Estamos todos no barco da vida. Nele navegamos em mares de calmarias e encapelados. Em águas tranquilas e revoltas. Em suaves brisas e em fortes ventos. Ninguém passa por essa vida sem tempestades. São as doenças; as frustrações; as limitações; as injustiças; o desamor; o preconceito; a indiferença; as angustias; as dores; a ansiedade; as carências; a saudade; a falta de um trabalho digno; a opressão; a depressão; a falta de fé; a desesperança; etc. etc. Obstáculos da caminhada, dificultando a nossa qualidade de vida. Como encarar tamanhos desafios? Tudo depende, fundamentalmente, de duas coisas. Primeira: quem está conosco no barco e quem é o comandante. Segunda: como reagimos diante das adversidades dos fortes ventos, tão presentes. Cristo estava no barco com os discípulos e isso era garantia de salvação. Os homens se desesperaram enquanto Cristo dormia. Aquele que tem o poder de acalmar até mesmo o mar e o vento, porque os criou, muito mais cuidará de nós, apesar da pequenez da nossa fé, que tantas vezes nos leva a duvidar disso, como ocorreu com o apóstolo Pedro que ousou andar sobre as águas ao encontro de Cristo e começou a afundar quando viu a força do vento. Foi preciso que o Mestre o socorresse, não sem antes recrimina-lo pela dúvida e pequenez da fé. Os discípulos reconheceram então que Cristo era verdadeiramente o Filho de Deus. (Mateus 14:25-33). Enquanto olhava para Cristo, Pedro conseguiu andar sobre as águas. Quando desviou o foco, começou a afundar. O mesmo acontece conosco quando achamos que o nosso problema é maior do que o nosso Deus. Colocamos o nosso foco no problema e não na grandeza do nosso Deus. “Não há problema que Deus não resolva”, diz a letra de uma canção. Cristo não nos deixará afundar. Gosto muito da letra de utro cântico que diz: “se o trovão e o mar rompendo vem; sobre a tempestade eu voarei. Sobre as águas Tu também és rei. Descansarei, pois sei que és Deus”. Precisamos cantar crendo nisso. Outra canção, da minha tenra infância, dizia que “com Cristo no barco tudo vai muito bem, no mar da Galiléia”. A presença de Cristo em nossas vidas não é garantia de que não teremos dificuldades, mas sim de que não seremos por elas derrotados, engolidos. Ele está presente no barco da sua vida e é Ele quem comanda? Se estiver, Ele fará a diferença.

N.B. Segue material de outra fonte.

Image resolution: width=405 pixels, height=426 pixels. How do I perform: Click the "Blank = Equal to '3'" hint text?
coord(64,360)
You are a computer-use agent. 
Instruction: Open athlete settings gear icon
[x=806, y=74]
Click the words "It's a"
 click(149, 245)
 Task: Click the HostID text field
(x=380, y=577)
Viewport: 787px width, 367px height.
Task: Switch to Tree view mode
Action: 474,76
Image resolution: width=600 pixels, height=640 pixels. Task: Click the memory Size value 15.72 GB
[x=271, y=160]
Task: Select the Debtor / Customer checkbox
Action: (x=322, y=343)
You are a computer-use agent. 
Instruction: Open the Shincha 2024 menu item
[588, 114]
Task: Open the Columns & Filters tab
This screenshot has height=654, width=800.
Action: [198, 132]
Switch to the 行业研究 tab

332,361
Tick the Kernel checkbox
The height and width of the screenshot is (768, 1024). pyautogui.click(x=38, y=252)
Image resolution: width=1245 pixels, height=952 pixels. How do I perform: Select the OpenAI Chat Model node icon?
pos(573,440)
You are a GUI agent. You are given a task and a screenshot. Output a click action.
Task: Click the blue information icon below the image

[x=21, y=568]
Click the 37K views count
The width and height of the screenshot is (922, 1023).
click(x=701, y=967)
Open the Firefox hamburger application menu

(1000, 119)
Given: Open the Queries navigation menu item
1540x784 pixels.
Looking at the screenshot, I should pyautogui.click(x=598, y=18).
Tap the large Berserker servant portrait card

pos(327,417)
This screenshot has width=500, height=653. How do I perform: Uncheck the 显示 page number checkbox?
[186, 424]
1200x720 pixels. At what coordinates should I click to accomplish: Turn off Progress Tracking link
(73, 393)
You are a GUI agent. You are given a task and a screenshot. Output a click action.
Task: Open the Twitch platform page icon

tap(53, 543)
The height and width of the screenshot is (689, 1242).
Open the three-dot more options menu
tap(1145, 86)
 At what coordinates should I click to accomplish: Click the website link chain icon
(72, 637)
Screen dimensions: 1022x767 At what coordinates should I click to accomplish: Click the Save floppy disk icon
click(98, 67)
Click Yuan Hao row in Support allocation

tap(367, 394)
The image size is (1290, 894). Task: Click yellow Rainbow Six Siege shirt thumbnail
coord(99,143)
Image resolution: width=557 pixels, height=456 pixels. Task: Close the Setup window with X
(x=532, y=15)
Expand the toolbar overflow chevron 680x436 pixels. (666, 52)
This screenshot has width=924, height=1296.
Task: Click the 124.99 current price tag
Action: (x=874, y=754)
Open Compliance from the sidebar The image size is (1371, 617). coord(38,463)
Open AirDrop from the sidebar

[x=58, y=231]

A segunda coisa, ou seja, a forma como reagimos às tempestades, está relacionada à primeira. Vemos isso com muita clareza por ocasião do funeral de quem morreu crendo em Cristo. O momento é de dor, de tristeza, de saudade, de perda, etc., mas, se os que estão ali também são crentes em Cristo Jesus, o clima não é de desespero. Desespero é falta de esperança e Cristo é a esperança de vida eterna. Por que não há desespero? Porque se sabe que ali está apenas a matéria. O pó que volta ao pó. Mas o espírito já está a gozar as delícias do céu e da presença de Cristo. É preciso reagir diante das dificuldades. O desânimo a nada conduz. Tudo passa. Somente Deus e o homem são eternos. Por isso reaja, enfrente, caminhe. Tenha em mente, entretanto que, se com a presença de Cristo as coisas não são fáceis, sem Ele tornam-se quase impossíveis. As águas revoltas virão ou já chegaram. Convide Cristo a ser o comandante do seu barco e tenha a certeza de que ele não afundará.